L’activité de contrôle de notre commission se nourrit également des résultats des enquêtes demandées en application de l’article 58-2 de la loi organique relative aux lois de finances, la LOLF.
Nous avons ainsi entendu, le 10 mars dernier, les magistrats de la cinquième chambre de la Cour, venus présenter, au cours d’une audition pour suite à donner, l’enquête sur l’article 55 de la loi relative à la solidarité et au renouvellement urbains, la loi SRU.
D’autres auditions seront organisées avant l’été sur le bilan de l’intégration de la gendarmerie au ministère de l’intérieur et sur la couverture mobile en 4G du territoire.
De nouvelles enquêtes sont d’ores et déjà programmées pour être remises au début de l’année 2022, dont l’une, très attendue, concernera la mise en œuvre du plan de relance et sera suivie par le rapporteur général de notre commission, Jean-François Husson.
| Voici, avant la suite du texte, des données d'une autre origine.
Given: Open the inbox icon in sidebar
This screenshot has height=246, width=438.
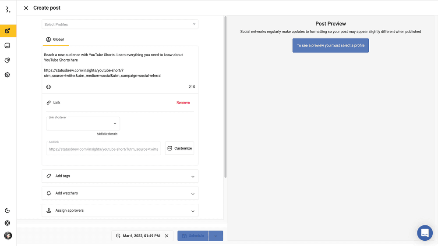Looking at the screenshot, I should pyautogui.click(x=7, y=46).
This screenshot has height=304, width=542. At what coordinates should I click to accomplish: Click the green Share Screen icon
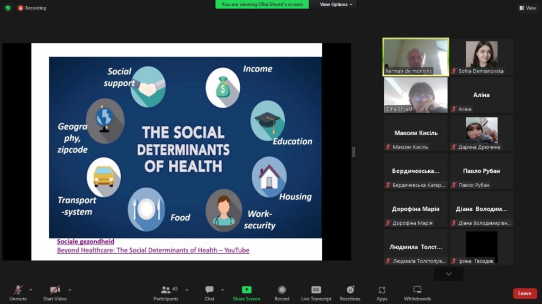click(246, 290)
Ces enquêtes complètent utilement les travaux de contrôle et d’évaluation conduits par les rapporteurs spéciaux tout au long de l’année, lesquels donnent lieu à la publication de nombreux rapports d’information – une vingtaine l’an passé –, en dehors même de la période du printemps. Tous ces travaux ont vocation à nourrir et à éclairer nos débats budgétaires.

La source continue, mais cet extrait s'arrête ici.